Previous Grand Slams have seen Nadal impress in the early rounds before faltering. He reached the quarter-finals in both Melbourne and Paris in 2015 before bowing out in straight sets to his first serious challenger. We didn’t even see him in the second week last year until the final Slam at Flushing Meadows. But where there was fragility in 2015 and 2016, there is now renewed confidence – even if he is only two matches into a fortnight already producing upsets by the hour.
Nadal’s half of the draw was cranked open with Novak Djokovic’s sudden demise, leaving the third seed Milos Raonic, sixth seed Gael Monfils and eighth seed Dominic Thiem as his most likely competitors for a place in the final next Sunday. If he can pass his next examination, a round three clash with much-hyped kid Alexander Zverev – a future world number one, according to Rafa – then his belief will only increase.

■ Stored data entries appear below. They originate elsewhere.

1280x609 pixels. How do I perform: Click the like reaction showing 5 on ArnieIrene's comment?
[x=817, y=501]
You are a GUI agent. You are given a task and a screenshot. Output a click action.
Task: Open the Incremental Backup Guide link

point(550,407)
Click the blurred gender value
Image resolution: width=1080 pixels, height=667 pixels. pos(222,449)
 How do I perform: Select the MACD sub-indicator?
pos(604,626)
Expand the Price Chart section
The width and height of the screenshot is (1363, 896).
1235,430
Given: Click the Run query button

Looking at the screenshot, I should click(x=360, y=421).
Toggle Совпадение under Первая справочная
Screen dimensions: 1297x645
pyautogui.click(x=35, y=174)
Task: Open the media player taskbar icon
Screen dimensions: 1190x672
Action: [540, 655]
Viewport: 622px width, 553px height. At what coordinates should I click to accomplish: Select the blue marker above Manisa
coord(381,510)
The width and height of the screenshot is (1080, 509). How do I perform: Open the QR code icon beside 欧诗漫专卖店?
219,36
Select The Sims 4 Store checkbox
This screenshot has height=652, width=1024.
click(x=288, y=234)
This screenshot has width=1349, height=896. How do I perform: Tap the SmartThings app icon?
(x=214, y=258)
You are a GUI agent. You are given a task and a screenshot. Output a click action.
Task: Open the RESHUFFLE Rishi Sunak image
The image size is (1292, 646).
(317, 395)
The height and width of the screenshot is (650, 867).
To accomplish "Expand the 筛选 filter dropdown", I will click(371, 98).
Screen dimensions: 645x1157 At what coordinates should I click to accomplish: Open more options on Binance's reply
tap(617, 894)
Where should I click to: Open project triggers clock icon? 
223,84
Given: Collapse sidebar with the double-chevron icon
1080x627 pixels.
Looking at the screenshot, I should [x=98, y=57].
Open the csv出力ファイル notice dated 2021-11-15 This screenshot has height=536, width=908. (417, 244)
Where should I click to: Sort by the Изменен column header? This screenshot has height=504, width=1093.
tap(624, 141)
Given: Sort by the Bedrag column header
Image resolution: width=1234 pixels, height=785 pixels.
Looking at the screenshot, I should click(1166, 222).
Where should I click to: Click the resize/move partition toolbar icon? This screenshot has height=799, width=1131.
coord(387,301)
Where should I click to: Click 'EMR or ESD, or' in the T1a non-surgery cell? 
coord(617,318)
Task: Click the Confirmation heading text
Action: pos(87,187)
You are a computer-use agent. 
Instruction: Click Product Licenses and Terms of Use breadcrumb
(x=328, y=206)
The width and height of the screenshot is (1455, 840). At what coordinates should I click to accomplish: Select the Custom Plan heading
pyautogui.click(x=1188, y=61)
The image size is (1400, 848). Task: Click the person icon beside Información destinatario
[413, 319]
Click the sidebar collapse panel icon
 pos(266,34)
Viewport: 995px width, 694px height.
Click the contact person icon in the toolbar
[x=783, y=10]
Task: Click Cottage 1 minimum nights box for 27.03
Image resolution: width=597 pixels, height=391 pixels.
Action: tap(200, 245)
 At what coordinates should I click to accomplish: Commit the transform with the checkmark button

Rafael Nadal embraces Cyprus' Marcos Baghdatis after winning his Men's singles second round match
Image credit: Reuters
His early performances match uncle and coach Toni Nadal’s predictions from November. "We will see the best of Rafael Nadal next year, it will be a great season," he foretold. So far, so good.
Alongside new coaching recruit Carlos Moya, who has been credited for Nadal’s ultra-aggressive tactics in Melbourne, coach Toni has overseen a hugely positive start to the new year. Not that Nadal’s getting carried away.
"I am very happy to be here," Nadal dodged, when pressed on how close he was to 100 per cent fitness.
I feel my body has no injuries now, I suffered injuries in my career, I've had lots of success and lots of memories from where I have played. I can't complain. I am trying to enjoy every moment I am on court.
He may be talking down his fitness, but if he stays healthy and confident in Melbourne then he simply can’t continue to sneak under the radar. This was a comeback-signalling display. Don’t rule out a 15th Grand Slam just yet.